If you follow the progress of gene editing therapies in human disease, today is an interesting day. Verve Therapeutics has started a trial using CRISPR base editing technology to modify the PCSK9 gene in people with a disease called heterozygous familial hypercholesterolemia (HeFH). 

I’ve written about PCSK9 (proprotein convertase subtilisin/kexin type 9) a number of times before on the blog. It’s one of the more compelling single gene/protein targets for lowering LDL cholesterol, since there are a few natural-mutation “human knockouts” out there who have extremely low cholesterol levels, very good cardiovascular profiles, and no apparent side effects. Loss-of-function mutations short of full abrogation seem to be beneficial as well. Those reports have led over the years to a lot of effort from biopharma – that linked post goes over some of these. There are antibodies on the market targeting the protein, and several companies have tried to come up with small molecules targeting it as well (although these tend to be not so small, since PCSK9 doesn’t have any sort of traditional small-molecule binding site). For some recent references on these efforts, see this paper. An siRNA therapy targeting the gene has recently been approved.

Familial hypercholesterolemia, for its part, is pretty much what the name implies: an inherited genetic disorder that leads to high levels of cholesterol, specifically high LDL levels. That’s famously associated with notably poor cardiovascular outcomes with aging, but in HeFH patients the heart attacks start showing up in the 20s and 30s. There are a lot of mutations that can lead to that situation, mostly mutations in the LDL receptor protein. Maybe one per cent of cases are actually due to gain-of-function mutations in PCSK9 itself. But regardless of the reason for high LDL, taking out PCSK9 function should increase experession of LDL receptors and thus lead to lower circulating levels of LDL itself. You would expect the absolute LDL levels not to drop to what you see in the regular “human knockout” patients, because in the case of HeFH you’re expressing more of a receptor protein that’s intrinsically less functional, but on the relative scale, whacking PCSK9 should still lead to substantial LDL lowering.
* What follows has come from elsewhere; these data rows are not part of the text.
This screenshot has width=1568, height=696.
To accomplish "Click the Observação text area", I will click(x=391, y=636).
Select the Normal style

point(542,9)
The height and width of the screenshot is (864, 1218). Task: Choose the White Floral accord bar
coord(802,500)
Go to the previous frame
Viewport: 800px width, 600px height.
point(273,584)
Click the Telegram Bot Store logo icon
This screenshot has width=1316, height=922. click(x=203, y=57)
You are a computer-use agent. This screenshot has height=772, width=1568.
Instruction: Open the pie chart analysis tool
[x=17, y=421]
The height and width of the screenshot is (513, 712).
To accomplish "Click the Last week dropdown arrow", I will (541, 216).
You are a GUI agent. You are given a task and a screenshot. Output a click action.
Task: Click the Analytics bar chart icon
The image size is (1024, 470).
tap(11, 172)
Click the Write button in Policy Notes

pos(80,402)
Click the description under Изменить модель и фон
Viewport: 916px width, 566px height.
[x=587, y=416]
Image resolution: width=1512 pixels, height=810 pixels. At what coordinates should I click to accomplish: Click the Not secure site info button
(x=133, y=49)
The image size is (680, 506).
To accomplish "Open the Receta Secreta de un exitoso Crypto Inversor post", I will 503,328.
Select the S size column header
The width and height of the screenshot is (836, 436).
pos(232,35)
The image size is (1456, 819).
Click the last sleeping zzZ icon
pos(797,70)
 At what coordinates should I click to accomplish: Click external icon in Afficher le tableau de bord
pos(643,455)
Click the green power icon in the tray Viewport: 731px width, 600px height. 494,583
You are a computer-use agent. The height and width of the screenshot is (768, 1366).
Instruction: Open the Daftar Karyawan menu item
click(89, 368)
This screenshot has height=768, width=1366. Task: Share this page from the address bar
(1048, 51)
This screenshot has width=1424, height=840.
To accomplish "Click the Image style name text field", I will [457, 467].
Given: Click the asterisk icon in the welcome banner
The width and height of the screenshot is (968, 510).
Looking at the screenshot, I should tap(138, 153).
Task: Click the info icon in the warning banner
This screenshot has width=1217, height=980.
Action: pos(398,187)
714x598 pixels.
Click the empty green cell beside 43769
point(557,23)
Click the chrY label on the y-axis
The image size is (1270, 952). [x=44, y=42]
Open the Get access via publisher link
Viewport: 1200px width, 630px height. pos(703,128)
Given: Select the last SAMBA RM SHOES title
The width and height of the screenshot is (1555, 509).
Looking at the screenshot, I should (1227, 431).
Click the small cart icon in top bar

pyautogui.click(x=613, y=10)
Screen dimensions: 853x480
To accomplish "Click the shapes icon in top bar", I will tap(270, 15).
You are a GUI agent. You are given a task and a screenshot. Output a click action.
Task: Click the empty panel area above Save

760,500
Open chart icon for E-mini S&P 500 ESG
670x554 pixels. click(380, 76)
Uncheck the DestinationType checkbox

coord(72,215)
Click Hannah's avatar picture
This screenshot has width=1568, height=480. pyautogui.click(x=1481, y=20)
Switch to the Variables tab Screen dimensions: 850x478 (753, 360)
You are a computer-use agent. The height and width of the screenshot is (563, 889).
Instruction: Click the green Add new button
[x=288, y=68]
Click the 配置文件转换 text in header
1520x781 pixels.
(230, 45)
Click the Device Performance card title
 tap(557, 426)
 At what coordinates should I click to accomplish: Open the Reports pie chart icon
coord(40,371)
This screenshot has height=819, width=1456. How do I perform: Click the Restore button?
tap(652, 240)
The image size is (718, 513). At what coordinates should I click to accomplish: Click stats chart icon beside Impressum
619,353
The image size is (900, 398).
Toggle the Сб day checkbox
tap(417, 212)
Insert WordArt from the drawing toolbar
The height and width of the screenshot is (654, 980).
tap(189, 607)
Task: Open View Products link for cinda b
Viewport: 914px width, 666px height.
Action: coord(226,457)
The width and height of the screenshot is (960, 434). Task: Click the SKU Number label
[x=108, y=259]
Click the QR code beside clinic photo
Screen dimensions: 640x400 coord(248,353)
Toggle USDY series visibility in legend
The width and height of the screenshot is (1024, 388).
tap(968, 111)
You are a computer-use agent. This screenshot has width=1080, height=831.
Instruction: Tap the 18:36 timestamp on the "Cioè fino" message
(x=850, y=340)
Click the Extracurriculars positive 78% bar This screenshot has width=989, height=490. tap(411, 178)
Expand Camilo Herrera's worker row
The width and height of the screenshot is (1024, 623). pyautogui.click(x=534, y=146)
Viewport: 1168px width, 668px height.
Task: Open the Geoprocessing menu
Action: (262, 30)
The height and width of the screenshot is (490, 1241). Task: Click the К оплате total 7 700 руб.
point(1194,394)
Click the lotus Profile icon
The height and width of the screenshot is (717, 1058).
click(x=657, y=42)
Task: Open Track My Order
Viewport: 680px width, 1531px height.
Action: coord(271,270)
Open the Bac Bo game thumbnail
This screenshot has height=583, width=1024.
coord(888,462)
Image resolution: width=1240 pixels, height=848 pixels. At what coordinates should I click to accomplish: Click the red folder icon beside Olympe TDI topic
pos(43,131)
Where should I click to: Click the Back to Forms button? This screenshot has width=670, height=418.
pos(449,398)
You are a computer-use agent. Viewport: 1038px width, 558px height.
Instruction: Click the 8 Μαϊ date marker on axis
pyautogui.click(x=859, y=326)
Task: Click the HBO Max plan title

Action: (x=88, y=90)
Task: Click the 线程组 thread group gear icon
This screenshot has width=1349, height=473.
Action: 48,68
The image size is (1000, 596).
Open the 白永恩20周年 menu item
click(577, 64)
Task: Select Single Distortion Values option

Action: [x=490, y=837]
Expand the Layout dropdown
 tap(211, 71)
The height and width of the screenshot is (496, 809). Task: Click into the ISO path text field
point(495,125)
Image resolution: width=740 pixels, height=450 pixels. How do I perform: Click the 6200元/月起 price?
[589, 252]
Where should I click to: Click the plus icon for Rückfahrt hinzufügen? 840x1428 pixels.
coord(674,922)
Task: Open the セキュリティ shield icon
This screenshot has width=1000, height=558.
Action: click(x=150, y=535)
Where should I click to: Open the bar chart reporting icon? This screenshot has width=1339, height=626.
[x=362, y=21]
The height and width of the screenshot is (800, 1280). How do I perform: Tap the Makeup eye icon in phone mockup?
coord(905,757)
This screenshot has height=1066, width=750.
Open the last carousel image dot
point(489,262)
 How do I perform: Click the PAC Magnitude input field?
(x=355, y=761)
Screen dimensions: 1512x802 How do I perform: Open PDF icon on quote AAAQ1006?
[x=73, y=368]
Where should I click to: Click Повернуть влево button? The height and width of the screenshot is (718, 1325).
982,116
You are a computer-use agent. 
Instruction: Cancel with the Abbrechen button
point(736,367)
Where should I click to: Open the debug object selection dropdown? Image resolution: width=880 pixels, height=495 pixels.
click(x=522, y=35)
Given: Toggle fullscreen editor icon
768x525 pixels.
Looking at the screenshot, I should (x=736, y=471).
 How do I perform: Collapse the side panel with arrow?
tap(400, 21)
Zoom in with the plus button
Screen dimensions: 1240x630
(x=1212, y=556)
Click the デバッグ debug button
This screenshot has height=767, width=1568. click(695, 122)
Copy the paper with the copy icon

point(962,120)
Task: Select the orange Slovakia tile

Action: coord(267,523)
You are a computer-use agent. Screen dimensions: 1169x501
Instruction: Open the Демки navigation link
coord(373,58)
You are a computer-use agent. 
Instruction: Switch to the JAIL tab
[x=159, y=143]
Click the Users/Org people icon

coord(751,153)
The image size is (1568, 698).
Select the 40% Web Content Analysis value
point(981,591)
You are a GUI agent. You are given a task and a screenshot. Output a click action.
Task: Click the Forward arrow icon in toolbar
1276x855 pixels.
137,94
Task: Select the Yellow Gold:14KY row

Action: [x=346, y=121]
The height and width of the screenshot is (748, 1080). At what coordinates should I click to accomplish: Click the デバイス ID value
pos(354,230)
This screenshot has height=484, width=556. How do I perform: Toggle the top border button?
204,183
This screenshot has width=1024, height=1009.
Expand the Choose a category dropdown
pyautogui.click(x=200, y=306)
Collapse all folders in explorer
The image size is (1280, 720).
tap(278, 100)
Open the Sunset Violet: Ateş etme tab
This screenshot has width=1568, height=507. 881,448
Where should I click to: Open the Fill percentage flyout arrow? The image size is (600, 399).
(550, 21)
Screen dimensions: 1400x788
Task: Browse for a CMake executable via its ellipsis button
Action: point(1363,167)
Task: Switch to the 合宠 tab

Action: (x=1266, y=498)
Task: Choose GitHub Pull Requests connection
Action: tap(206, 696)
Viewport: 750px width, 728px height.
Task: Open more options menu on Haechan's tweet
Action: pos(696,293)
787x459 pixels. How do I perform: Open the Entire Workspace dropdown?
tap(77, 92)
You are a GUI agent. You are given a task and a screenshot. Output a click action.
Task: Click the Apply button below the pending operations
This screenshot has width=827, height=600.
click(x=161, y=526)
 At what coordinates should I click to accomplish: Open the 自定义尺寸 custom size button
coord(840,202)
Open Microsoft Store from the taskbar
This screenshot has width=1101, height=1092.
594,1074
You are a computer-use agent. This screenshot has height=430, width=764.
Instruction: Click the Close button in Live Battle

That whacking (technical term there) is being done in Verve’s case by using CRISPR base-editing technology to make a specific A-to-G change in the PCSK9 gene. That site was picked because it’s not similar to anything else in the genome (so the guide RNA should take the machinery only to the place where it’s being targeted), and once that single-base change is made, the expression of the PCSK9 gene will be altered at the first exon/intron boundry. That will lead to “read-through” for some of intron 1, adding a few completely unnecessary and totally disruptive amino acids to the exon 1 piece of the actual PCSK9 protein, which will leave the affected liver cells with no real PCSK9 function at all. This editing will remain for the rest of these cells’ lifetimes and be passed on after mitosis: in theory, this will be a one-and-done therapy, but we’ll see what happens in practice. The patients will not, though, be passing this on to their children, since this won’t be editing the germ line – rather, they should just end up with permanently altered livers.

The Verve team first demonstrated this in primate studies, and I wrote about those in detail here. That was the first example of such base-editing technology in such a species, as opposed to “classic CRISPR”, which goes through double-strand DNA breaks and can lead to undesired effects. And here it is in humans: the first patient has been dosed. The therapy, Verve-101, is a lipid nanoparticle formulation of mRNA to code for the needed CRISPR enzymes and a guide RNA to send them to the right spot on the genome. PCSK9’s expression is heavily biased towards the liver to start with, so that makes it a perfect candidate for this sort of thing, because if you infuse LNP formulations that’s where all the particles are going to pile up anyway. The same goes for the siRNA therapy, for that matter, and the earlier attempts at antisense PCSK9 treatment as well. Getting these things to work somewhere other than in the liver, now that’s more of a challenge, so what we’re seeing now is the low-hanging fruit. Which is fine – it’s a great test bed for such ideas in general. I should note that there are other CRISPR therapies being tried in humans right now, but these are generally using earlier CRISPR techniques and/or doing the gene modification outside the patients’ bodies, with later injection or transplants of modified cells (as in the sickle cell anemia trials going on now).

The trial is supposed to enroll 40 patients, with a first round of ascending-dose to look for the best effects, followed by a round of treatment at the selected dose, and perhaps another second dose for patients who got the lower doses the first time around or did not respond well. We’ll see how that goes – how efficient the CRISPR base editing really is in humans, how beneficial it is if it does work, and what other things may happen along the way. The future is unwritten, but that’s about to change.